We also tested the Mr. Heater portable heater in a tent during a particularly cold weekend, with wind chills just above zero and a frost on the ground. Not surprisingly, the heater kept the tent comfortably warm.
Easy to Use
Turning on the Mr. Heater portable heater is just like turning on a gas kitchen stovetop. You press the knob in, turn it to the desired setting, and then let go. The heater should start heating up the space within 5-10 minutes.
Slim, Compact Design
The Mr. Heater portable heater may be powerful, but it comes in a comfortable small package. Unlike other heaters, it’s pretty inconspicuous. Plus, even with a one-pound propane cylinder attached, it’s still easy to carry around. You can even push the handle down when you’re not carrying it.
Nice Safety Features
You would hope that a propane-consuming tent heater is a safe tent heater, and the Mr. Heater portable heater does well in that regard.
The Mr. Heater heater shuts off automatically whenever it tips over, which is an important safety feature. However, the product seems quite sensitive to movement. If you move it around too much, even if you keep it upright, it can still shut off. While it’s not a big deal to move it once or twice during use, you’ll want to know where to place it to avoid this problem. Still, we like that the product prioritizes safety that highly.
Protective Steel Cage Around Heating Unit
The heating unit is going to get hot, so it’s protected with a steel cage. However, it’s not like it’s safe to place anything on top of the unit, like a piece of clothing, for instance.

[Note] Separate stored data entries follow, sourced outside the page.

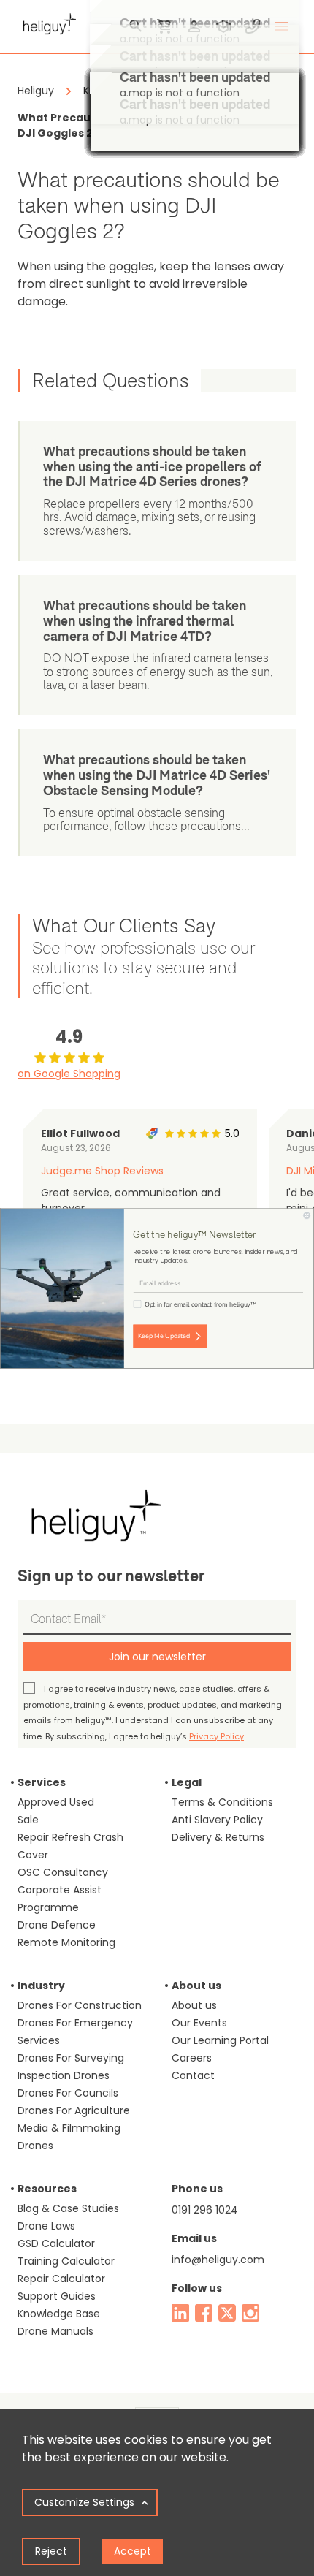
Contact (193, 2075)
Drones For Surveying (71, 2058)
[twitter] (227, 2313)
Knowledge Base (59, 2313)
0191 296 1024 (205, 2210)
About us (194, 2005)
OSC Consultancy (63, 1872)
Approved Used (56, 1802)
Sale (28, 1819)
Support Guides (57, 2296)
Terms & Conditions (222, 1802)
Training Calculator (66, 2261)
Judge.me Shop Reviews (102, 1170)
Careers (192, 2058)
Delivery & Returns (218, 1837)
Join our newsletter (157, 1656)
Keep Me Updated (164, 1335)
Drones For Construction (80, 2005)
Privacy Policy (216, 1736)
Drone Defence (57, 1925)
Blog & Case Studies (68, 2208)
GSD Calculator (56, 2243)
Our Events (199, 2022)
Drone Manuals (55, 2331)
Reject (51, 2551)
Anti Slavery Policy (217, 1819)
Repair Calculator (61, 2278)
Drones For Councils (68, 2093)
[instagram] (250, 2313)
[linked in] (180, 2313)
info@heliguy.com (218, 2259)
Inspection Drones (64, 2075)
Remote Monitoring (66, 1942)
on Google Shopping (69, 1073)
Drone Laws (46, 2226)
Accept (132, 2551)
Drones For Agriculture (74, 2110)
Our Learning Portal (220, 2040)
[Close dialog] (307, 1215)
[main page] (47, 22)
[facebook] (203, 2313)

Given enough time, objects could melt or start a fire.
While using propane will emit tiny, tiny amounts of carbon monoxide, Mr. Heater portable healers have measures in place to further limit it. Even if you run it at full capacity for a long time, its carbon monoxide levels should not be dangerous at all.

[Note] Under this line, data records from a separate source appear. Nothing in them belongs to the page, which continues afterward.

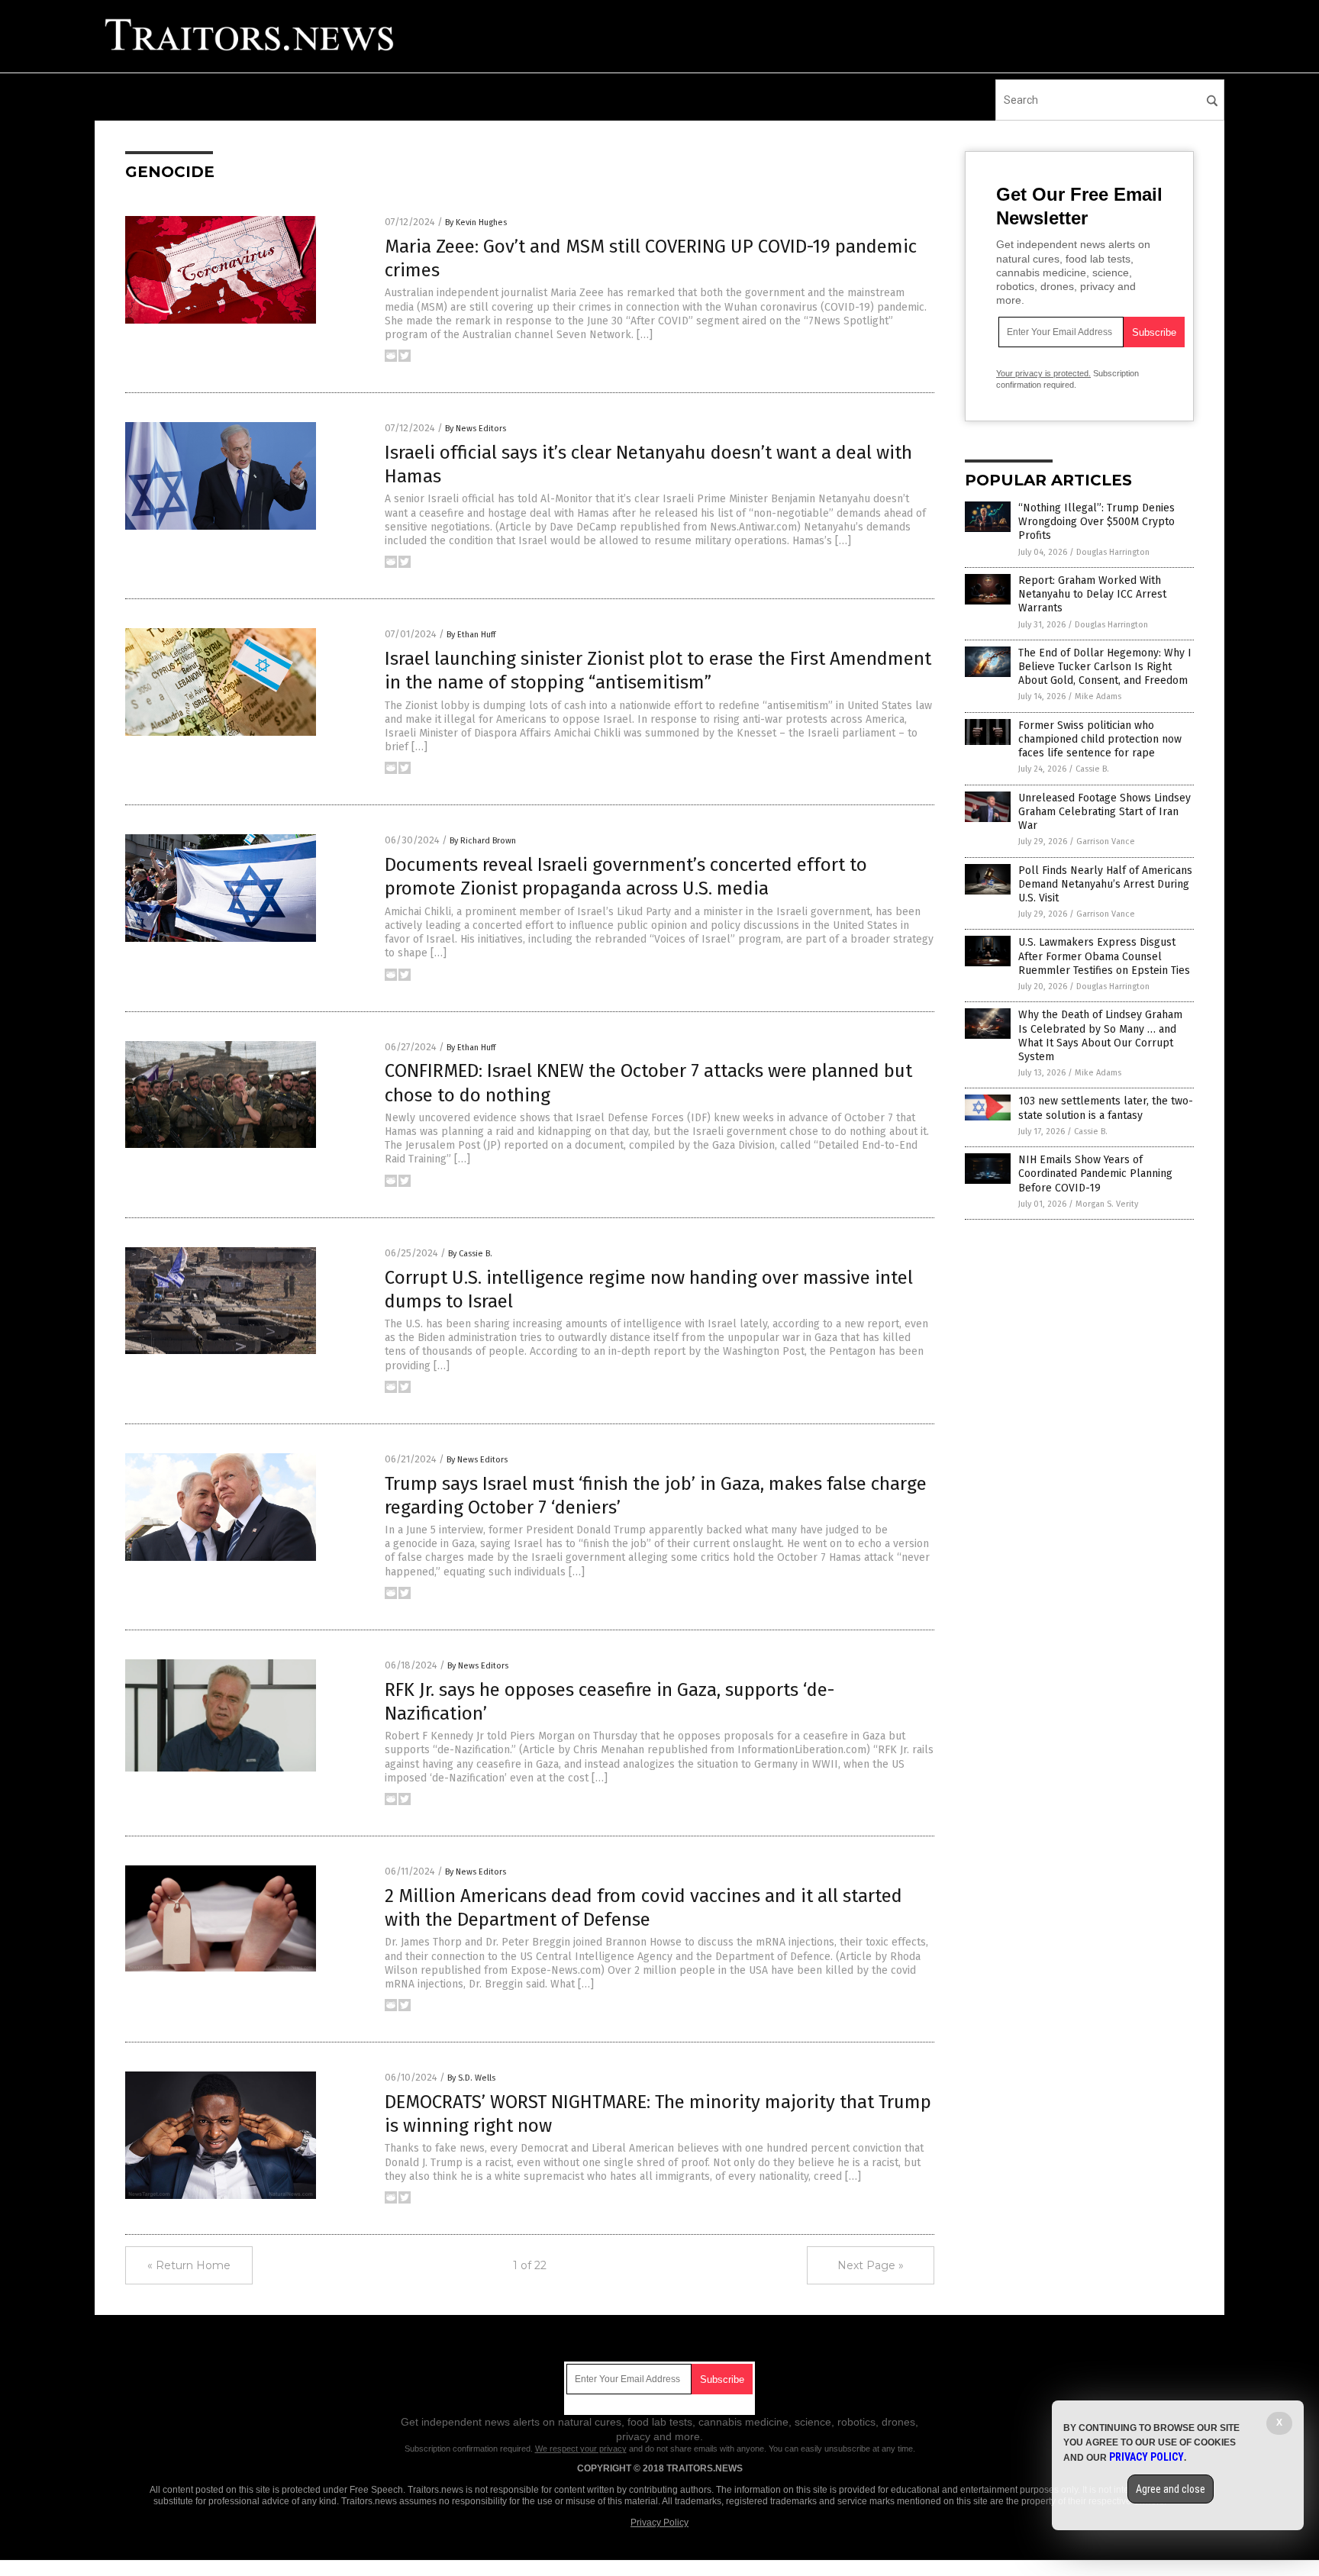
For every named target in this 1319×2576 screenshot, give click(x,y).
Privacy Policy (659, 2522)
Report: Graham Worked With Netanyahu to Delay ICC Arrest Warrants (1092, 594)
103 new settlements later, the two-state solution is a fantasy (1105, 1108)
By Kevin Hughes (476, 222)
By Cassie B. (470, 1254)
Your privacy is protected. (1043, 373)
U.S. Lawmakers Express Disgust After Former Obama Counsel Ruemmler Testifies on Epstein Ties (1104, 956)
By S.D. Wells (471, 2078)
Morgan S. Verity (1107, 1204)
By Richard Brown (483, 841)
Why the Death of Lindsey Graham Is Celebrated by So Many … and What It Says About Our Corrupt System (1100, 1035)
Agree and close (1170, 2489)
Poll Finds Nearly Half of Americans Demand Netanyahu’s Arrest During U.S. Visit (1105, 884)
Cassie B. (1092, 769)
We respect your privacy (581, 2448)
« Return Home (189, 2265)
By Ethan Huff (471, 635)
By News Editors (475, 429)
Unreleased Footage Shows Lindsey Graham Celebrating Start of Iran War (1104, 811)
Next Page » (870, 2265)
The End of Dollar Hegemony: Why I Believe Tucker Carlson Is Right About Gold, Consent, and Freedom (1105, 666)
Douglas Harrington (1113, 552)
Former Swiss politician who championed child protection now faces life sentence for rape (1100, 739)
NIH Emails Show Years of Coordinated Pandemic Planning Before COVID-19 (1095, 1173)
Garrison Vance (1105, 841)
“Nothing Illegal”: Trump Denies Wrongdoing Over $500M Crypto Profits (1096, 521)
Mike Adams (1098, 696)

That said, we recommend you take a few safety measures when storing the heater. If you’re storing the heater inside, you’ll want to disconnect the propane cylinder from the heater. Vice versa, if you’re storing it outdoors, you can probably leave the cylinder attached. Either way, you don’t want to keep it near anything flammable, mainly wooden patio furniture.
Best for Outdoor Use
It’s good to note that two Mr. Heater models are available: the Canada/Massachusetts model and another model for the other 49 states. You cannot use the Canada/Massachusetts model indoors for safety reasons, mainly because those regions prohibit the use of propane products indoors.
Propane releases carbon monoxide, so using them in airtight spaces is dangerous. It’s okay to use them in tents, in that regard, but electrical heaters are much safer for indoor use.

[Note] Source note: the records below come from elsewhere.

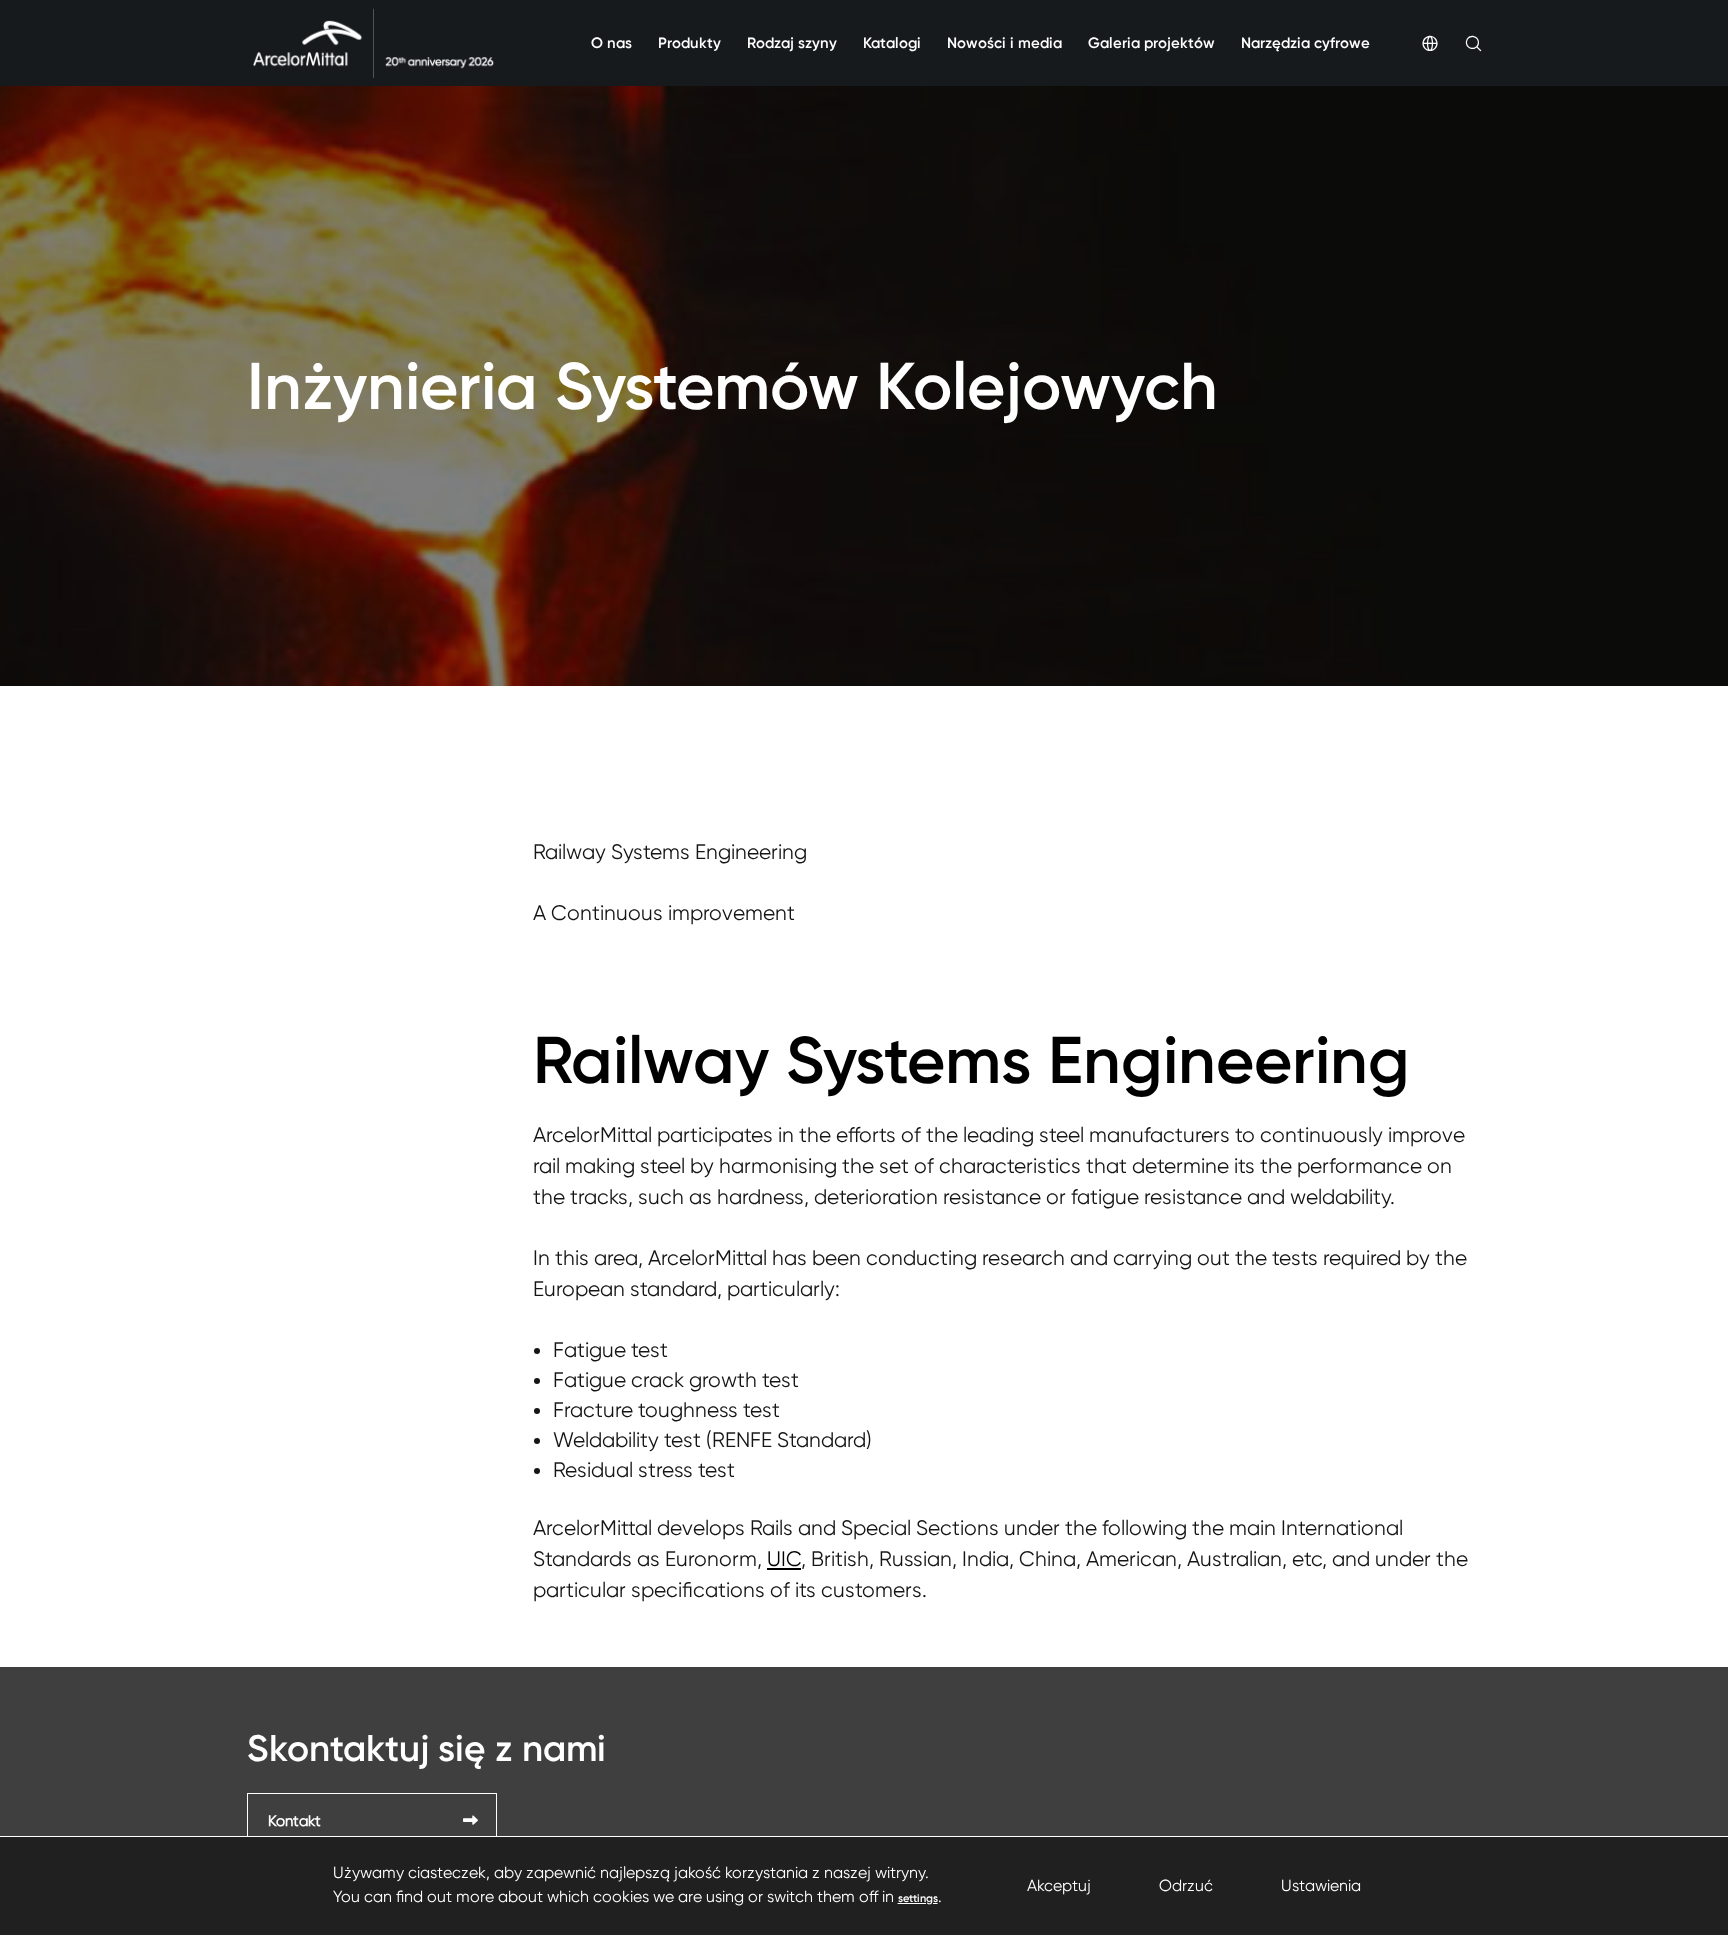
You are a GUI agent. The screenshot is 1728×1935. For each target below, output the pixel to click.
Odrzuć (1186, 1885)
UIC (784, 1559)
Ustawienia (1321, 1885)
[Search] (1459, 43)
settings (918, 1898)
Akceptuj (1059, 1885)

Another nice thing is that even if you leave the portable heater out in the rain or snow, it should still work just fine.
Best for Small Spaces
The Mr. Heater portable heater can only produce 9,000 Btu (British thermal units) on its highest setting (compare that to the 40,000 Btu that larger outdoor heaters can make). It’s optimal for smaller spaces in that regard, but a couple of them should take care of a larger group. To get the best heat, you’ll want to sit in front of the unit, though you can get a little warmth from the back.
You can only get about 3 hours’ worth of heat from a single one-pound portable tank. That’s also if you’re using the heater on its highest setting. We only ever use it on low for about 10 mins each time just to heat up our Annex area attached to our roof top tent before bed and when we wake up in the morning.
While there are several ways to stay warm when camping in colder weather, trying high-quality sleeping bags and a propane heater is the best way to go. You’ll have to be careful to ventilate your camping area, but your camping things, not to mention you yourself, should stay toasty and dry.